Dataset entries
········

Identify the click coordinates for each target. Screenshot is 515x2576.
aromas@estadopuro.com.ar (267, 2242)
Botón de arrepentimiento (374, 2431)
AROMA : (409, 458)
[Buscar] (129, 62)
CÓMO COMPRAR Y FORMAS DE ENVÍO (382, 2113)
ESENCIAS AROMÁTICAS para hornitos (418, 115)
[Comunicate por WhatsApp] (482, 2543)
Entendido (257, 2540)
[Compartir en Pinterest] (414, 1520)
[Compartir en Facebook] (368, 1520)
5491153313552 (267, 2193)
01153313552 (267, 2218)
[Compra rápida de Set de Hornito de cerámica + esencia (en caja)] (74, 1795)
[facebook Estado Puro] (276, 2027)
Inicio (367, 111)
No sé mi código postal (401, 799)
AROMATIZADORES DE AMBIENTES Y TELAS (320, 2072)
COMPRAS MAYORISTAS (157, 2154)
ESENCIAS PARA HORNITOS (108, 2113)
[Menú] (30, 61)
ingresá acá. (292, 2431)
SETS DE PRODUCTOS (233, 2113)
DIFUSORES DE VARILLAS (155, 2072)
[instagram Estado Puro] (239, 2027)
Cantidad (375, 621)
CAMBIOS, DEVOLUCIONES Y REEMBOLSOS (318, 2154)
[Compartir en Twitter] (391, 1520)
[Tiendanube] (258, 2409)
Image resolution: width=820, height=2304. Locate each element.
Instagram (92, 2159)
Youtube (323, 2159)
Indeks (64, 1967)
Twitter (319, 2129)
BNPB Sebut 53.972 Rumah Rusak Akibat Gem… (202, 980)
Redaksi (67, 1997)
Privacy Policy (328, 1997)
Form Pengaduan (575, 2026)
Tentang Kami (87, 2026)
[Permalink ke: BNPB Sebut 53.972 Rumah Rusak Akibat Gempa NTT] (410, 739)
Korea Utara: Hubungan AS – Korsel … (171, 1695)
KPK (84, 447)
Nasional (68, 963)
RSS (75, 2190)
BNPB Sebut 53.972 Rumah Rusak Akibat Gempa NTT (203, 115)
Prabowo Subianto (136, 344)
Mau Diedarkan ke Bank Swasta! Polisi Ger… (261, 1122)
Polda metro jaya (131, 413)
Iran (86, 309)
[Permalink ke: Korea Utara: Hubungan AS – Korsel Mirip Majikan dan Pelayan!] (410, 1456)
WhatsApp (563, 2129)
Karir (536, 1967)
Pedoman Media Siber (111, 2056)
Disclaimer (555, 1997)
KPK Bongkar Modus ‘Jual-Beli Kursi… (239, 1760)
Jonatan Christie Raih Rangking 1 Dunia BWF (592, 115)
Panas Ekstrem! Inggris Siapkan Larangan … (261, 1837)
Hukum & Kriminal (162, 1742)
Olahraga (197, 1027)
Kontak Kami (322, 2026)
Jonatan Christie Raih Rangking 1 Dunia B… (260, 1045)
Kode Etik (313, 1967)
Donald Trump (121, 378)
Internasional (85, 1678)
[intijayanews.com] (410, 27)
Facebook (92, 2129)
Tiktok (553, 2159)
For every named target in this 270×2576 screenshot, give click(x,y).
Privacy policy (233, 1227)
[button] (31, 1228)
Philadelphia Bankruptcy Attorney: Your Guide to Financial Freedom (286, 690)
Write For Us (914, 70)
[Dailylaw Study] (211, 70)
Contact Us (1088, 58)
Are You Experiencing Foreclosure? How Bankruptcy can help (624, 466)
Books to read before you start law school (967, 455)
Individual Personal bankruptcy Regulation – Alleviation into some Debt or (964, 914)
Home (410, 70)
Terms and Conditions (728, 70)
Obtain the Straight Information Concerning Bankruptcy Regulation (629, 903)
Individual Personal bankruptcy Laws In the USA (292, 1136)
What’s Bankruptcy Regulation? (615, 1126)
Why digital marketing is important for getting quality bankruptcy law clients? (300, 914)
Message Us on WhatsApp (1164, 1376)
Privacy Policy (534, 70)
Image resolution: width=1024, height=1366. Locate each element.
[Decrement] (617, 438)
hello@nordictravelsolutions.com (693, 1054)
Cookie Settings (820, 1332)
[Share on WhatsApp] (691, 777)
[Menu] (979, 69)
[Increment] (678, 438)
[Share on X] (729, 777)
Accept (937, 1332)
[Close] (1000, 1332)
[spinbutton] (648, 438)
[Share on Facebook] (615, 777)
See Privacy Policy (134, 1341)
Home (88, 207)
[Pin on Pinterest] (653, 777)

········

- Work item
Read the entries above and find each line holding the word "Korsel". Copy it out.

- Result of this task
Korea Utara: Hubungan AS – Korsel … (171, 1695)
[Permalink ke: Korea Utara: Hubungan AS – Korsel Mirip Majikan dan Pelayan!] (410, 1456)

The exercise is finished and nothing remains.